Typical. She doesn't post anything for over a month, then comes back with some witterings about the tram. Well, sorry about that, but if that's waht it's taken to finally tug me out of the doldrums, then perhaps it's better than nothing. I say doldrums, but in many ways it's been the precise opposite that has kept me from my blogging keyboard: a maelstrom; a perfect storm of work related-stuff that has led, for the first time in my life, to there really not being enough hours in the week to deal with it, and to the requisite emotional, intellectual and physical resilience hanging on by its very fingernails. Or that's how it felt, anyway. Obviously, things are feeling a little more manageable now, and here I am.
And there I was this afternoon, on the tram. Not for the first time - I think it was actually the fifth, or eighth if you count return journeys - but you know how sometimes it gradually dawns on you that you're developing an interest in something... It was when the thought came to me that a good way to spend a Saturday afternoon would be to get a £4 Dayrider ticket and ride the length of each of Sheffield's three Supertram lines that I knew I'd been hooked in some way.
The only tram I'd ever been on before I came to Sheffield was in Moscow, in 1982. It cost 4 kopeks, and although I remember the Moscow Metro quite well (the chandeliers!), the only thing I recall about the tram was a sad-eyed man in a cheap leather jacket, and the smell of cigarette smoke.
More than buses or trains, what the tram most reminds me of is the Tube. It's frequent, so you don't plan your journey, but just turn up and wait for one to arrive. It has different lines - Yellow, Blue and Purple - serving different directions, and indicator boards that count down the minutes until the next one is due (and they seem to be pretty accurate). Inside, the seating layout is (slightly) reminiscent of a Metropolitan Line train, and there are grab rails and hanging straps.
When it moves, it sounds and feels like the tube. It's electric, for a start, which the trains round here aren't (I'd been here years before that dawned on me, suddenly doing a double-take whilst waiting at the station).
But in some ways it couldn't be more different. The tram has a concuctor; a real live person who really says 'any more fares please', and while they issue tickets and read cards with a bleeping wireless handset, they give change from a heavy leather bag hanging from their belt.
There are 48 stops on the Sheffield tram, compared to 270 on the Tube, but I think that it’s got some far more fabulous names. My nearest stop is called Primrose View. Needless to say, it’s on a busy main road with nary a small spring flower in sight.

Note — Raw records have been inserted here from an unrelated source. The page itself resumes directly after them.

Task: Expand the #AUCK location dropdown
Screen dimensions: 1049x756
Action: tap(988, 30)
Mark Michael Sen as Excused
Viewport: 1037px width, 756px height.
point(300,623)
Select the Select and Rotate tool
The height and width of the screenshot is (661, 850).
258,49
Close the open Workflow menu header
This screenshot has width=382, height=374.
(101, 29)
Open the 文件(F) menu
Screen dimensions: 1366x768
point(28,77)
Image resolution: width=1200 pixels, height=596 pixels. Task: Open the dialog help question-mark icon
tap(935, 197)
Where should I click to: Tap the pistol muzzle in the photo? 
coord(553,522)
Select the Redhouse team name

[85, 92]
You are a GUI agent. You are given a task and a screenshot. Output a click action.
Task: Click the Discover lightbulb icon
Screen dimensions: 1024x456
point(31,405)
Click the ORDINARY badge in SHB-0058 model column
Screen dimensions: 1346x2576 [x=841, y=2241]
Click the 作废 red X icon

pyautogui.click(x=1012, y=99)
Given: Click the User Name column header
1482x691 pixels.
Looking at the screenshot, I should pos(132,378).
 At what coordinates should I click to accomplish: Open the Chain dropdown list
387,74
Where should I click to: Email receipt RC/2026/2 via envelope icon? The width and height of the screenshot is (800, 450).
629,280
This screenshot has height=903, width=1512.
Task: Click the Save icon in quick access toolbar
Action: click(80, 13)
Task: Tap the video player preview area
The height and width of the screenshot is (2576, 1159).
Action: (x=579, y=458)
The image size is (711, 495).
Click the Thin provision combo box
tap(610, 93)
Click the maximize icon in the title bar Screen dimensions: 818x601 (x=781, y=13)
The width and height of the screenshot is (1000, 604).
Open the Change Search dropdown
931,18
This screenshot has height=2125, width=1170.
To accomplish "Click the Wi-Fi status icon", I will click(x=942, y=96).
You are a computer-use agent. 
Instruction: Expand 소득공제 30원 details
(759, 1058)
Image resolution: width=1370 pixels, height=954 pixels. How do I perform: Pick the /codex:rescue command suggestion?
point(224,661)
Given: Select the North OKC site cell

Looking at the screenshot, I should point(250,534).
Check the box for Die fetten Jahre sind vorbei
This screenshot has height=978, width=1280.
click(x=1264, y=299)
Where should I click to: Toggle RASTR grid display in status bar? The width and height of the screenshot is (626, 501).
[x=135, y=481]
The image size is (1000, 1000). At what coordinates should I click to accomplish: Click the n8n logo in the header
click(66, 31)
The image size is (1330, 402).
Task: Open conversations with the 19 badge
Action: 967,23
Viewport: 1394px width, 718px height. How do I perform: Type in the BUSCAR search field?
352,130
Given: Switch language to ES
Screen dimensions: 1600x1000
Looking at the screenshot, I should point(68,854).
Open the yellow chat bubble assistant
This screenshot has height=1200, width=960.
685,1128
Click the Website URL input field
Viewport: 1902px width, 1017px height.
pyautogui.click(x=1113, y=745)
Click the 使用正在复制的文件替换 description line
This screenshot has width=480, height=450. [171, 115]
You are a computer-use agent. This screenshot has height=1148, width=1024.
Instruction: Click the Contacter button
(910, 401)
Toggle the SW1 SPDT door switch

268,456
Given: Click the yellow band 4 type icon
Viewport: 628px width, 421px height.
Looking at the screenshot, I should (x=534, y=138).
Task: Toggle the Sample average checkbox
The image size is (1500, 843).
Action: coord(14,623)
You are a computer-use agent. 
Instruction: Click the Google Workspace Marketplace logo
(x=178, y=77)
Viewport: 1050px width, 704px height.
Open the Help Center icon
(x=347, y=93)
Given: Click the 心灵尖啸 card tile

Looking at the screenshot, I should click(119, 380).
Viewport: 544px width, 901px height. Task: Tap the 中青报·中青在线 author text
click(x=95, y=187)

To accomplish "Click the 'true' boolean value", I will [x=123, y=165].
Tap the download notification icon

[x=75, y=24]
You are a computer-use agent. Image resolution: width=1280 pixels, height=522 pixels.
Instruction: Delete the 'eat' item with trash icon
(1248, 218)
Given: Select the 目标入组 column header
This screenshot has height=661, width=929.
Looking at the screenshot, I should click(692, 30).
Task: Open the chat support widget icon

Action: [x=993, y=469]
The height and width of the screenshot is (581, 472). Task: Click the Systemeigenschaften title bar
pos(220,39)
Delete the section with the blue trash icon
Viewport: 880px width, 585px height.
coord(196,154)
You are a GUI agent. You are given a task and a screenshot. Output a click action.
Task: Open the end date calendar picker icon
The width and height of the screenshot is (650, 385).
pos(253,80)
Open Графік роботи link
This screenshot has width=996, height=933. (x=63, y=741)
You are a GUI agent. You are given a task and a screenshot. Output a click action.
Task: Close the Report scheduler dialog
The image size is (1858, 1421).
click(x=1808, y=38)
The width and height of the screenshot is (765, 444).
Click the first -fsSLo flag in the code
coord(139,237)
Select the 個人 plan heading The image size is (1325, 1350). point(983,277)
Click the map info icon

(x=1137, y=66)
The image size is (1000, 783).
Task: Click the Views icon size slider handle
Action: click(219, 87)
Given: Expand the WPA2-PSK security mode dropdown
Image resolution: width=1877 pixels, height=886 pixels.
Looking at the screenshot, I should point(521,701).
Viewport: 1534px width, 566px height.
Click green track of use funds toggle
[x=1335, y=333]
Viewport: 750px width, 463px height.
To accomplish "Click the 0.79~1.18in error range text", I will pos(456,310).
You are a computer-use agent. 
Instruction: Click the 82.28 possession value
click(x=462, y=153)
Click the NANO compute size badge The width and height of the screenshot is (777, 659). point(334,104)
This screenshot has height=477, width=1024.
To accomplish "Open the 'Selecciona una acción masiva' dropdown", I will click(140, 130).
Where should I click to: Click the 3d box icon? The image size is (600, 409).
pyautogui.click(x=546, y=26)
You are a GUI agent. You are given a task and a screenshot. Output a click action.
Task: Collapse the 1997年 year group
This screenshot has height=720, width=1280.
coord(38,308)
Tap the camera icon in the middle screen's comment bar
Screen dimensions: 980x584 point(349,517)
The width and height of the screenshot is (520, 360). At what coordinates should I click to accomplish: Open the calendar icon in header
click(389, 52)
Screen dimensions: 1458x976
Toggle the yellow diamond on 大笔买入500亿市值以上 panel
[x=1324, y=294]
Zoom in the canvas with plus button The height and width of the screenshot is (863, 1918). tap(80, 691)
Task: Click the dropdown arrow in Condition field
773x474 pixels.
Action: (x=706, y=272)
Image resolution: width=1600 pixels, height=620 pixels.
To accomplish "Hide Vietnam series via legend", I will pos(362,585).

On my journey today, I took in, amongst other stops called Infirmary Road, Manor Top, Gleadless Townend, Hackenthorpe, Donetsk Way (named for a twinned steel producing town in Ukraine), and, quite possibly the most over-promising station name ever, anywhere, Crystal Peaks, which turns out to be a small shopping centre. This was the Blue line, whose final destination, unimprovably, is Halfway. It takes a real visionary of a transport planner not only to retain that name for a tram stop, but to make it the terminus.
So this could be the beginning of, if not quite a love affair, then certainly an exploratory dalliance, with the tram.